Il neoplatonismo è l'ultima grande corrente della filosofia antica: nasce nel III secolo d.C. ad Alessandria d'Egitto e rielabora Platone in chiave mistica e religiosa.
Quando l'Impero romano attraversa la crisi del III secolo, la filosofia smette di occuparsi soltanto di politica e natura e cerca risposte sulla salvezza dell'anima. In questo clima il pensatore egizio Plotino (205-270 d.C.) fonda una scuola a Roma e raccoglie i suoi scritti nelle Enneadi, curate dal discepolo Porfirio. Plotino non vuole inventare un sistema nuovo, ma dichiara di voler interpretare fedelmente Platone, integrandolo con elementi aristotelici e stoici. Il risultato è una sintesi originale che dominerà il pensiero tardoantico e influenzerà profondamente Agostino, il Medioevo cristiano e il Rinascimento. La parola d'ordine di questa scuola è il ritorno all'Uno, principio primo da cui tutto procede e a cui tutto tende.
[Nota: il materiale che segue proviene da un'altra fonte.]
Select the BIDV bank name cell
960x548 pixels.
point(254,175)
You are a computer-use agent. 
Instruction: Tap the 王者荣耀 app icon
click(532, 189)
L'Uno e la processione della realtà
Al vertice della realtà Plotino pone l'Uno, principio assolutamente semplice, infinito e indicibile, che sta al di là dell'essere e del pensiero stesso. L'Uno non è una cosa fra le cose, ma la sorgente da cui ogni cosa deriva: non possiamo nemmeno dirne che cosa sia, ma soltanto ciò che non è, secondo la cosiddetta teologia negativa. Da questa fonte inesauribile la realtà discende per emanazione, come la luce si irradia dal sole senza che il sole si impoverisca. Il primo livello che procede dall'Uno è l'Intelletto (Nous), sede delle idee platoniche, che pensa se stesso e contempla l'Uno. Dall'Intelletto procede poi l'Anima del mondo, principio della vita, che si fa ponte tra il piano intelligibile e quello sensibile, generando infine la materia, gradino più basso e meno reale. Pensiamo al fenomeno di una candela accesa in una stanza buia: la fiamma resta intatta, ma la luce si diffonde indebolendosi man mano che si allontana, proprio come l'essere si affievolisce nei gradi inferiori della processione.
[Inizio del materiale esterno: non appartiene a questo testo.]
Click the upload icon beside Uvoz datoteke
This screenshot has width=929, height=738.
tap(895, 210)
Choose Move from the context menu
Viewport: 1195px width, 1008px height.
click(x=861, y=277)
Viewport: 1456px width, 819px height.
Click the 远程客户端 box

Il ritorno dell'anima e l'estasi
La discesa non è però l'ultima parola: ogni grado della realtà conserva un desiderio profondo di tornare verso il principio, e questo movimento di ritorno (epistrophé) è il cuore dell'etica plotiniana. L'anima umana, in particolare, è caduta nel corpo ma custodisce dentro di sé una scintilla dell'Intelletto, che le permette di risalire la scala dell'essere. Il percorso del ritorno passa per tre tappe ascendenti: la purificazione dalle passioni, la conoscenza filosofica che eleva al mondo intelligibile e infine l'unione estatica con l'Uno. Quest'ultima esperienza è ineffabile, perché in essa il soggetto si fonde con il principio e ogni distinzione svanisce: Porfirio racconta che il maestro la raggiunse quattro volte in vita sua. Dopo Plotino, la scuola si sviluppa con Porfirio, Giamblico e Proclo, che arricchiscono il sistema con elementi rituali e teologici detti teurgici. Il neoplatonismo trasmetterà al pensiero cristiano la grammatica per parlare di Dio come principio trascendente, e nutrirà autori come Agostino, lo Pseudo-Dionigi e i filosofi del Rinascimento fiorentino.
Ricorda
- Plotino reinterpreta Platone in senso religioso: l'Uno è il principio primo, ineffabile, da cui tutto procede per emanazione attraverso Intelletto, Anima e materia.
- La vita filosofica è un cammino di ritorno all'Uno che culmina nell'estasi, esperienza mistica di unione con il principio.
- Esercizio attivo sul quaderno: disegna uno schema verticale dei quattro livelli della realtà secondo Plotino (Uno, Intelletto, Anima, materia) e accanto a ogni livello scrivi una frase che spieghi che cosa lo distingue dal precedente.